Christian Christmann <plfriko@yahoo.de> wrote:


> I don't understand why the compiler
> 1) is not spliting basic block .L2 into two blocks where
> the second block just contains the instruction "j .L3".
> I though that each re-direction of the control flow imposes the
> creation of a new basic block (like .L4 and .L3). The instuction
> "jlt %d15, %d0, .L5" can possibly direct the program flow to .L5 and
> thus, in my opinion, the basic block should end here.
> 2) splits block .L5 and .L4? There are no
> calls to label .L4, so, according to my understanding, all instructions
> of blocks .L5 and .L4 should be held in one block.
>
> Might these two points be bugs or do the authors of the tricore-gcc
> have a different definition of basic blocks?

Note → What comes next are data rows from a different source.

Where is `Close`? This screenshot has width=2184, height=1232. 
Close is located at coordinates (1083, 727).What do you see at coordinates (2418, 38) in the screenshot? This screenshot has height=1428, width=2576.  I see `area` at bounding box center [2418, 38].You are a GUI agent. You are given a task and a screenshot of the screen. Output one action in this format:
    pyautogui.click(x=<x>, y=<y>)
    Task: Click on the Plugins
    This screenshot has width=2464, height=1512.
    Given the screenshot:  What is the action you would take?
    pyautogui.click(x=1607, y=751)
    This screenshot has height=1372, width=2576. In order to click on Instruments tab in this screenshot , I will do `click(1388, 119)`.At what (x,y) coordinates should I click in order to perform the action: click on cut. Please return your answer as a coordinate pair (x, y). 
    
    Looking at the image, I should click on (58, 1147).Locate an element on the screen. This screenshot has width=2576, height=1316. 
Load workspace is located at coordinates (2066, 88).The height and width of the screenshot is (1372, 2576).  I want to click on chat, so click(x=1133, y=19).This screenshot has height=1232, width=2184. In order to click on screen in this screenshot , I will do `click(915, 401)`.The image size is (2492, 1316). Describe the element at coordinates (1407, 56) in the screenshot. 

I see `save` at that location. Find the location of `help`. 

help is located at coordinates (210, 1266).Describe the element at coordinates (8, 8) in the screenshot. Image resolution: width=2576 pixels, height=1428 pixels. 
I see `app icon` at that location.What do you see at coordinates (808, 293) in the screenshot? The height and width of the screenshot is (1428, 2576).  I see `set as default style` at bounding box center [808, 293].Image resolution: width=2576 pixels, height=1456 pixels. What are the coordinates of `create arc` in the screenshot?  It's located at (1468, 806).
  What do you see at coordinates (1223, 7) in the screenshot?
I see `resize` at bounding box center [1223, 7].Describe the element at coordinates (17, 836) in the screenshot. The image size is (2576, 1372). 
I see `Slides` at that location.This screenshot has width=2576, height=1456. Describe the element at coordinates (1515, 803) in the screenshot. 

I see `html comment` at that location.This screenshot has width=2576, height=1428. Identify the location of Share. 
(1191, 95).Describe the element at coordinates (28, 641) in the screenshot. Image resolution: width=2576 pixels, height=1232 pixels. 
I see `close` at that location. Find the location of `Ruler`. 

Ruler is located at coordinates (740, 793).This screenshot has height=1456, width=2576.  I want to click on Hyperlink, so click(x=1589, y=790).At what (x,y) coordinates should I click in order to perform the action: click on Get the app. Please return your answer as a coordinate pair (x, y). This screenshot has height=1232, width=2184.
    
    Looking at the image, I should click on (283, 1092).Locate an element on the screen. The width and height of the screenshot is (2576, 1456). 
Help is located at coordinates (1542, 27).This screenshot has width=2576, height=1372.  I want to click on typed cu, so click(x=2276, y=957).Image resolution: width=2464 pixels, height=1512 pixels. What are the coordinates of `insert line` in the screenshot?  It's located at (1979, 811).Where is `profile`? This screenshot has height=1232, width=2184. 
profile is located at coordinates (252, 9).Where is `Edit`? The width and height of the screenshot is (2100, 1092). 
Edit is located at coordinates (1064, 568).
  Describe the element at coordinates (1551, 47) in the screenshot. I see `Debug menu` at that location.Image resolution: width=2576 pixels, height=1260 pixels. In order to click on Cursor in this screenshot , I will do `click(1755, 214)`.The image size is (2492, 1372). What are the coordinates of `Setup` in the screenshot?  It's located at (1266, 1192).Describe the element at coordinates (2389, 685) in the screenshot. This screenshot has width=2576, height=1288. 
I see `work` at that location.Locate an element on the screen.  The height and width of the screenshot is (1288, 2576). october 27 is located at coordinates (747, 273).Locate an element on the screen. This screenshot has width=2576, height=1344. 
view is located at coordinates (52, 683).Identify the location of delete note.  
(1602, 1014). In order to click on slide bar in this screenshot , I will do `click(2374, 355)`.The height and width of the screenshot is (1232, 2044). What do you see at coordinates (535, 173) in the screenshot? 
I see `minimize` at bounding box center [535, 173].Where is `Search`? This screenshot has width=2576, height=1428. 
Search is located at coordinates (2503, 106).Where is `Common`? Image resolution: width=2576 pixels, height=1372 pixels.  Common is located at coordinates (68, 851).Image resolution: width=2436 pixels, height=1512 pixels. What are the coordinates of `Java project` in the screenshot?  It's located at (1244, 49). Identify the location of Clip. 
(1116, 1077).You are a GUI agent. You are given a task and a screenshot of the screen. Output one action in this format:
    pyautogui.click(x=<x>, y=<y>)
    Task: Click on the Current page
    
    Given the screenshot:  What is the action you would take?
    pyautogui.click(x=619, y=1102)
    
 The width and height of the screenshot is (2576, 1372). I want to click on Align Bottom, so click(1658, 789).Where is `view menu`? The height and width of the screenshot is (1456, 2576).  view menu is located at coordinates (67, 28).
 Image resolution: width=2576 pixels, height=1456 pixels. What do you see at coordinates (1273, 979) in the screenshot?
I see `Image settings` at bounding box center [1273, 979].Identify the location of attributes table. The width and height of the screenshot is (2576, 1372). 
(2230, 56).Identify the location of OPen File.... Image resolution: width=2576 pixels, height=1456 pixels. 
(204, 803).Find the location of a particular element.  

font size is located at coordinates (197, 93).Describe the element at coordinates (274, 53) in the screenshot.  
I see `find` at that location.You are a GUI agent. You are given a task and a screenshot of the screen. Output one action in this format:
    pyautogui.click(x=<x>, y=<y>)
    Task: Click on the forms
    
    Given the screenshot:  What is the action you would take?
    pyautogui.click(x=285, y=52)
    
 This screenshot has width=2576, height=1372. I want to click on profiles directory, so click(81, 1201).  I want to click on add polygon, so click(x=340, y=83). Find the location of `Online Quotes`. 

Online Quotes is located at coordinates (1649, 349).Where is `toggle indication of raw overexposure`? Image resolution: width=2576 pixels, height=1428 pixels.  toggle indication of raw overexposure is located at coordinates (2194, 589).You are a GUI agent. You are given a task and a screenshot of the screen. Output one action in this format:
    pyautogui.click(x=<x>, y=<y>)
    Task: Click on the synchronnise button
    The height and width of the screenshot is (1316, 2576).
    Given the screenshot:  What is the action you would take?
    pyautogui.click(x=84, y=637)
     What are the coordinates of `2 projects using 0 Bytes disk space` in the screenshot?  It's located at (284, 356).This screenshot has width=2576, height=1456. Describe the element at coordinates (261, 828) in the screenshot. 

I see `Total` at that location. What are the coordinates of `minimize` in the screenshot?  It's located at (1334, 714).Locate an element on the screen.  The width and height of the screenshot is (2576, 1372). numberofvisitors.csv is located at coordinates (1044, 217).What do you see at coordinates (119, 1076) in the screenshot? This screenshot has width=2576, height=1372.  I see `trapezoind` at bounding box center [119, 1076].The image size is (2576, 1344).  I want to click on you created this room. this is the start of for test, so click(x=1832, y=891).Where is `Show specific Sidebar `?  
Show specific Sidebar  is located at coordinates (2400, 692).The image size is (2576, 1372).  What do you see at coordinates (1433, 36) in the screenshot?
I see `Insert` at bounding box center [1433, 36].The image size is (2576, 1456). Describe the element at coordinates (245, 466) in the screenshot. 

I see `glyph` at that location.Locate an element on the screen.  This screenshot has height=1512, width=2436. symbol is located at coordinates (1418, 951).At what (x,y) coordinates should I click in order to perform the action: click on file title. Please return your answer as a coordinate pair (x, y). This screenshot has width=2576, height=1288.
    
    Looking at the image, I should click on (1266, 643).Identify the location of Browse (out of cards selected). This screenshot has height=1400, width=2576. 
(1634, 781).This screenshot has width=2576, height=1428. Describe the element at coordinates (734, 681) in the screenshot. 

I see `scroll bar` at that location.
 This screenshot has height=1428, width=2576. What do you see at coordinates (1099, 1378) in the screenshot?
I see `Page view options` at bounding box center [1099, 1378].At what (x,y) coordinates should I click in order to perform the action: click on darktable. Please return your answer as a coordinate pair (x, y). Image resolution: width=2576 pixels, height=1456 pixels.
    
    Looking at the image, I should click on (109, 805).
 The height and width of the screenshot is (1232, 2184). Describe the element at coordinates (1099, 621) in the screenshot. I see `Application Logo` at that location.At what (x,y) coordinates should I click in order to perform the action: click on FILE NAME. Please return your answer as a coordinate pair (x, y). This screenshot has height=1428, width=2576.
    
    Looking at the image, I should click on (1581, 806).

It would have been helpful to see the C code in comparison, but I can
guess what it looks like.


Short answer: there are no 'basic blocks' in assembly as such, only
Zuul^Wjump targets. If the compiler doesn't see a (possible) need to
jump to a certain location, why should it generate a label for that
location?


The .L2 'block' for example is the implementation of an if() itself,
including jump the 'then' part (jit ... .L5) and jump to the 'else' part
(j .L3), so having a label for the 'j .L3' doesn't make sense.


You are right that label .L4 is not targeted at all, and I can't explain
why - it might be just an artifact of GCC's code generation - but keep
in mind that with -O0 gcc does no optimization at all, as evidenced by
the 'j .L1' immediately followed by the .L1 label. Run gcc with -O1 or
above, and you should see improvements in the generated assembly.